Entries taken from a collection

☆ ☆ ☆

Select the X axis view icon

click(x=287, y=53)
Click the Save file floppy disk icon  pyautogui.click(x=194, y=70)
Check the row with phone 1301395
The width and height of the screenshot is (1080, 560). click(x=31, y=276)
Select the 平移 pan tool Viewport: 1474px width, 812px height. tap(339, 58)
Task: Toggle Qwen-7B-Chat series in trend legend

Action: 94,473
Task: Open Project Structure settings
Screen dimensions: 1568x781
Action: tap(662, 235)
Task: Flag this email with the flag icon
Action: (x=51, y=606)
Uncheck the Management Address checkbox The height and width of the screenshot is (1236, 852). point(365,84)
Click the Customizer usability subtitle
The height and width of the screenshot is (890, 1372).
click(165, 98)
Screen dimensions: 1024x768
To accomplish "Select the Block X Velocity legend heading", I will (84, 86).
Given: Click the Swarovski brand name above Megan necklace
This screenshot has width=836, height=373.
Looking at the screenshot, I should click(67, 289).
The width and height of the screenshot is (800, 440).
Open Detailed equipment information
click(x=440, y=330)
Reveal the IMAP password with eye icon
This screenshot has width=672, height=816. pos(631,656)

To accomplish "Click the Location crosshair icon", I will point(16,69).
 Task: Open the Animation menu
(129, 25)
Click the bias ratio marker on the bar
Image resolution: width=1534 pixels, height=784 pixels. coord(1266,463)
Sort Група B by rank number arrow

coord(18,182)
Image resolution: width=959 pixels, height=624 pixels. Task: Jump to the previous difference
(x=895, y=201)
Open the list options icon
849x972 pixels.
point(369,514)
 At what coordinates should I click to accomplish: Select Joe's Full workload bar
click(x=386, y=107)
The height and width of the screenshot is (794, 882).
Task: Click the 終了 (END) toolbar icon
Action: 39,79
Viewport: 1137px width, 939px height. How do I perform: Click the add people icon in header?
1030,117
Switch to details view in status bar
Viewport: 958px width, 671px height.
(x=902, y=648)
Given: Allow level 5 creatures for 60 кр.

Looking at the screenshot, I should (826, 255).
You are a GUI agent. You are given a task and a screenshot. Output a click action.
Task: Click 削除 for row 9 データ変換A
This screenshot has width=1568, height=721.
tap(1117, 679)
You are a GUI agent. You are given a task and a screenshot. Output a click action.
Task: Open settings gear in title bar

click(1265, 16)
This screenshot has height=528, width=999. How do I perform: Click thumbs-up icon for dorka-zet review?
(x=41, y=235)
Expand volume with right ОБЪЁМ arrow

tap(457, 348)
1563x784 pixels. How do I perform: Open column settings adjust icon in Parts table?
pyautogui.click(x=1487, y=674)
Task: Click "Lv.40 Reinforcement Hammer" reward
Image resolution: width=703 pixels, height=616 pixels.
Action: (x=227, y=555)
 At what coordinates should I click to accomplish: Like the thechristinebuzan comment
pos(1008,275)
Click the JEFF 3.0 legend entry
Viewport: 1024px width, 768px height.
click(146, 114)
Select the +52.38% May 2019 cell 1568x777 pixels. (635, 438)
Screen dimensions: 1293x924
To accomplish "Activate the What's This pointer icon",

☆ ☆ ☆

Given problem: Lay out the lines of these records as a JSON list of strings, one string per line, skipping blank lines.

Solution to this exercise:
[
  "Select the X axis view icon",
  "click(x=287, y=53)",
  "Click the Save file floppy disk icon  pyautogui.click(x=194, y=70)",
  "Check the row with phone 1301395",
  "The width and height of the screenshot is (1080, 560). click(x=31, y=276)",
  "Select the 平移 pan tool Viewport: 1474px width, 812px height. tap(339, 58)",
  "Task: Toggle Qwen-7B-Chat series in trend legend",
  "Action: 94,473",
  "Task: Open Project Structure settings",
  "Screen dimensions: 1568x781",
  "Action: tap(662, 235)",
  "Task: Flag this email with the flag icon",
  "Action: (x=51, y=606)",
  "Uncheck the Management Address checkbox The height and width of the screenshot is (1236, 852). point(365,84)",
  "Click the Customizer usability subtitle",
  "The height and width of the screenshot is (890, 1372).",
  "click(165, 98)",
  "Screen dimensions: 1024x768",
  "To accomplish \"Select the Block X Velocity legend heading\", I will (84, 86).",
  "Given: Click the Swarovski brand name above Megan necklace",
  "This screenshot has width=836, height=373.",
  "Looking at the screenshot, I should click(67, 289).",
  "The width and height of the screenshot is (800, 440).",
  "Open Detailed equipment information",
  "click(x=440, y=330)",
  "Reveal the IMAP password with eye icon",
  "This screenshot has width=672, height=816. pos(631,656)",
  "To accomplish \"Click the Location crosshair icon\", I will point(16,69).",
  " Task: Open the Animation menu",
  "(129, 25)",
  "Click the bias ratio marker on the bar",
  "Image resolution: width=1534 pixels, height=784 pixels. coord(1266,463)",
  "Sort Група B by rank number arrow",
  "coord(18,182)",
  "Image resolution: width=959 pixels, height=624 pixels. Task: Jump to the previous difference",
  "(x=895, y=201)",
  "Open the list options icon",
  "849x972 pixels.",
  "point(369,514)",
  " At what coordinates should I click to accomplish: Select Joe's Full workload bar",
  "click(x=386, y=107)",
  "The height and width of the screenshot is (794, 882).",
  "Task: Click the 終了 (END) toolbar icon",
  "Action: 39,79",
  "Viewport: 1137px width, 939px height. How do I perform: Click the add people icon in header?",
  "1030,117",
  "Switch to details view in status bar",
  "Viewport: 958px width, 671px height.",
  "(x=902, y=648)",
  "Given: Allow level 5 creatures for 60 кр.",
  "Looking at the screenshot, I should (826, 255).",
  "You are a GUI agent. You are given a task and a screenshot. Output a click action.",
  "Task: Click 削除 for row 9 データ変換A",
  "This screenshot has width=1568, height=721.",
  "tap(1117, 679)",
  "You are a GUI agent. You are given a task and a screenshot. Output a click action.",
  "Task: Open settings gear in title bar",
  "click(1265, 16)",
  "This screenshot has height=528, width=999. How do I perform: Click thumbs-up icon for dorka-zet review?",
  "(x=41, y=235)",
  "Expand volume with right ОБЪЁМ arrow",
  "tap(457, 348)",
  "1563x784 pixels. How do I perform: Open column settings adjust icon in Parts table?",
  "pyautogui.click(x=1487, y=674)",
  "Task: Click \"Lv.40 Reinforcement Hammer\" reward",
  "Image resolution: width=703 pixels, height=616 pixels.",
  "Action: (x=227, y=555)",
  " At what coordinates should I click to accomplish: Like the thechristinebuzan comment",
  "pos(1008,275)",
  "Click the JEFF 3.0 legend entry",
  "Viewport: 1024px width, 768px height.",
  "click(146, 114)",
  "Select the +52.38% May 2019 cell 1568x777 pixels. (635, 438)",
  "Screen dimensions: 1293x924",
  "To accomplish \"Activate the What's This pointer icon\","
]